= Required work =
In the records, from the start through the line containing "click(196, 194)", rename "Viewport" to "Window" and leave everything else unchanged. Return only those lines.
------------------------------------
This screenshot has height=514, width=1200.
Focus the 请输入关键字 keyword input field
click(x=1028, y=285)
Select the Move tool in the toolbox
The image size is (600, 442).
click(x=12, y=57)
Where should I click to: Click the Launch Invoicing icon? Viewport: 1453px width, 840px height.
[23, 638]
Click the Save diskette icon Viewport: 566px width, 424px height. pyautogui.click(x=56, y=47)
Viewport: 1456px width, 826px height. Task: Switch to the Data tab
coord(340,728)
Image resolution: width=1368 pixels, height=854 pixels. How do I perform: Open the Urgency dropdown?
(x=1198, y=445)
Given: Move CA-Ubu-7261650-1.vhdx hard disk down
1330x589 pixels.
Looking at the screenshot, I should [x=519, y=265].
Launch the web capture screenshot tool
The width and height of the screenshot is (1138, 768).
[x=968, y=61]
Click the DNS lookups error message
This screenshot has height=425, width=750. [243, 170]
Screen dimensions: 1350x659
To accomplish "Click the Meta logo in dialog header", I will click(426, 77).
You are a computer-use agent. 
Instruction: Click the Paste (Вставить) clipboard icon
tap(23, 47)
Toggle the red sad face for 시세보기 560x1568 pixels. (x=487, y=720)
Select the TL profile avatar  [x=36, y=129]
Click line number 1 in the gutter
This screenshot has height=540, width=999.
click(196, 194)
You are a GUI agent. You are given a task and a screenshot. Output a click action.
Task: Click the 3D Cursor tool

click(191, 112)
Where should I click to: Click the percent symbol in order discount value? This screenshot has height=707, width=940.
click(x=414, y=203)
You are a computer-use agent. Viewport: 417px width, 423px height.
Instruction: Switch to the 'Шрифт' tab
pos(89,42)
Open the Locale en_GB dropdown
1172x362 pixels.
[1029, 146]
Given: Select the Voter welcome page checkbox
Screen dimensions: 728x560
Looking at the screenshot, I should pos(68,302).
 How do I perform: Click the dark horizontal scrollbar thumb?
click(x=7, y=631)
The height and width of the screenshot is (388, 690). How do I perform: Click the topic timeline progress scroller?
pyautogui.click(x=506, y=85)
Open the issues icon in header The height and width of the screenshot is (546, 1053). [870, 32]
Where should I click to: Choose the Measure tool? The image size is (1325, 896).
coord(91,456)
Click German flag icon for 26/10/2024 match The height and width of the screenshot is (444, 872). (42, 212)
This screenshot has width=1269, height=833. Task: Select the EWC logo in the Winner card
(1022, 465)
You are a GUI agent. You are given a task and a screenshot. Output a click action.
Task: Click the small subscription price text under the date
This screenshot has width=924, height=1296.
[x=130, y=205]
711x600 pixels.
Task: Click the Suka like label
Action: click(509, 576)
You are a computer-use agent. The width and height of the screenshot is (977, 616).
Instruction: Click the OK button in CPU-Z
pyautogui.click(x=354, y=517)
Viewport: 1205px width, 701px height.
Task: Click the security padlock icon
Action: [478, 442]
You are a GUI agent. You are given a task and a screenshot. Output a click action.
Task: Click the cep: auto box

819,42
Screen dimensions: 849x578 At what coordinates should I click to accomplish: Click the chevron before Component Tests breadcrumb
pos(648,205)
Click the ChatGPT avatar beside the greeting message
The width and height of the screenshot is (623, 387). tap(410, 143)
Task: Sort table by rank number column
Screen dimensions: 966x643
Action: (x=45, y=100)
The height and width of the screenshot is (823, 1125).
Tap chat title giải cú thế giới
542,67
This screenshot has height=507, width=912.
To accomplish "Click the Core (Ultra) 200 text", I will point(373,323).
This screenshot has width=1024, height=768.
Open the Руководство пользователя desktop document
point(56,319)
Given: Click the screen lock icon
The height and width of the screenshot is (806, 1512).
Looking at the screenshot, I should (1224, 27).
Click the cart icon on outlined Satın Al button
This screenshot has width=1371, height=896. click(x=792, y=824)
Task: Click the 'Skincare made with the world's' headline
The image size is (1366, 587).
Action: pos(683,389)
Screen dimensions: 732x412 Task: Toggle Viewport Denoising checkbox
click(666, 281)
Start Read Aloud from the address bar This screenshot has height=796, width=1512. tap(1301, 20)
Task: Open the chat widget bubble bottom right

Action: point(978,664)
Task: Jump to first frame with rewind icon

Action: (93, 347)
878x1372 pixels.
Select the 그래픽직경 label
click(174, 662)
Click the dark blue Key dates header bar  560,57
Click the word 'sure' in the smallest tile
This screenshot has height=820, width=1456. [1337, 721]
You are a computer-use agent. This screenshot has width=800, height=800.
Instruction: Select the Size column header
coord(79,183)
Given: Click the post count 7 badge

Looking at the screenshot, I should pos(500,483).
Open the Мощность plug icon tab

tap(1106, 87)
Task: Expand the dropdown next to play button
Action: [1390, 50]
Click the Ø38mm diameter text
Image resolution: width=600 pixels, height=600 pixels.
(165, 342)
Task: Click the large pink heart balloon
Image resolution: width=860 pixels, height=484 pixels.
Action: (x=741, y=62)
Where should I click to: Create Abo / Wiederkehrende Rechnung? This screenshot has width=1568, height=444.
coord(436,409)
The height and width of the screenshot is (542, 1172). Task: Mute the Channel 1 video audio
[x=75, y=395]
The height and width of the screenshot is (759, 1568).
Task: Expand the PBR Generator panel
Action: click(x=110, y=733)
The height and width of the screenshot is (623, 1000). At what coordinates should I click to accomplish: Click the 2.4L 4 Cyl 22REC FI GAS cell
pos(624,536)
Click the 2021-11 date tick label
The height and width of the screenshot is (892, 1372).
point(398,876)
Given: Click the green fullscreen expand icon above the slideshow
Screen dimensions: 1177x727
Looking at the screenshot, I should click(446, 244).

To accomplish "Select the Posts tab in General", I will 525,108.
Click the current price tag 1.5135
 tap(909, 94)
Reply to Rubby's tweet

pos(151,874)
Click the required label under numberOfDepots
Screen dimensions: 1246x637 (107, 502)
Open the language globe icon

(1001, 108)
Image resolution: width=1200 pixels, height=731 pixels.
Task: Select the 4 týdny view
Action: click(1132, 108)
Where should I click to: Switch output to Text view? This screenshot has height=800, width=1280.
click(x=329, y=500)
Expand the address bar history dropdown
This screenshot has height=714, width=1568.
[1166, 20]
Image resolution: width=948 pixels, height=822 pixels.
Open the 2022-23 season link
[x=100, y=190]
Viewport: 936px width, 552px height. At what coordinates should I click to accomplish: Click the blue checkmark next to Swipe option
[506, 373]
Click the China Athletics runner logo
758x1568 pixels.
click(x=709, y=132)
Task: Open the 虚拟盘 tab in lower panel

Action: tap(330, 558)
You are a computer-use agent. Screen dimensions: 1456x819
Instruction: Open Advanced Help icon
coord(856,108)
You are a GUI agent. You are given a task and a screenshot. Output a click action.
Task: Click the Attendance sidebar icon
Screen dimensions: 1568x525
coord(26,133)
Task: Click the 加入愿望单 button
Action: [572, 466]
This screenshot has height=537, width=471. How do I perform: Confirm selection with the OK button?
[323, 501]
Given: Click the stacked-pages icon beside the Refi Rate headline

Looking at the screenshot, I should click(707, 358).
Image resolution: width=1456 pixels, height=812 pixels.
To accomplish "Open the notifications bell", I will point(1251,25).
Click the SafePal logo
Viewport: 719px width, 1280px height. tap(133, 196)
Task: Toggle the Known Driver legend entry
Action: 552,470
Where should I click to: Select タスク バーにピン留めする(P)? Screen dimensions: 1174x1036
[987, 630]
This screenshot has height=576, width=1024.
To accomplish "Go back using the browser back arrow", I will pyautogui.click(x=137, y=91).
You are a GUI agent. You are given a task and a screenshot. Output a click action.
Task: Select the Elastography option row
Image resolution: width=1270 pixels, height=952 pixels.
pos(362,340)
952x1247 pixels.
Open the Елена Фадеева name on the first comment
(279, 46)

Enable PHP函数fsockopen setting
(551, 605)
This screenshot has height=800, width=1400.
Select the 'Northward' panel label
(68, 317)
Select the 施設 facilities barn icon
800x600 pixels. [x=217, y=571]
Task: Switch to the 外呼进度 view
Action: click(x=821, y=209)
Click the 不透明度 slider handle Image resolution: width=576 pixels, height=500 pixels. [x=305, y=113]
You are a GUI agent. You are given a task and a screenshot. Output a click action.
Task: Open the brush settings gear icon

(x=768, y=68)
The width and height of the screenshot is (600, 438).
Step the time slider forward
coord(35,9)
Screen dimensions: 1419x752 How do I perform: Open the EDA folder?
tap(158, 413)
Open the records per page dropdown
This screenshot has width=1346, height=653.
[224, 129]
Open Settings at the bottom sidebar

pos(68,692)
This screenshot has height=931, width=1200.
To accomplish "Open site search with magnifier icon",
------------------------------------
= Problem solution =
This screenshot has height=514, width=1200.
Focus the 请输入关键字 keyword input field
click(x=1028, y=285)
Select the Move tool in the toolbox
The image size is (600, 442).
click(x=12, y=57)
Where should I click to: Click the Launch Invoicing icon? Window: 1453px width, 840px height.
[23, 638]
Click the Save diskette icon Window: 566px width, 424px height. pyautogui.click(x=56, y=47)
Window: 1456px width, 826px height. Task: Switch to the Data tab
coord(340,728)
Image resolution: width=1368 pixels, height=854 pixels. How do I perform: Open the Urgency dropdown?
(x=1198, y=445)
Given: Move CA-Ubu-7261650-1.vhdx hard disk down
1330x589 pixels.
Looking at the screenshot, I should [x=519, y=265].
Launch the web capture screenshot tool
The width and height of the screenshot is (1138, 768).
[x=968, y=61]
Click the DNS lookups error message
This screenshot has height=425, width=750. [243, 170]
Screen dimensions: 1350x659
To accomplish "Click the Meta logo in dialog header", I will click(426, 77).
You are a computer-use agent. 
Instruction: Click the Paste (Вставить) clipboard icon
tap(23, 47)
Toggle the red sad face for 시세보기 560x1568 pixels. (x=487, y=720)
Select the TL profile avatar  [x=36, y=129]
Click line number 1 in the gutter
This screenshot has height=540, width=999.
click(196, 194)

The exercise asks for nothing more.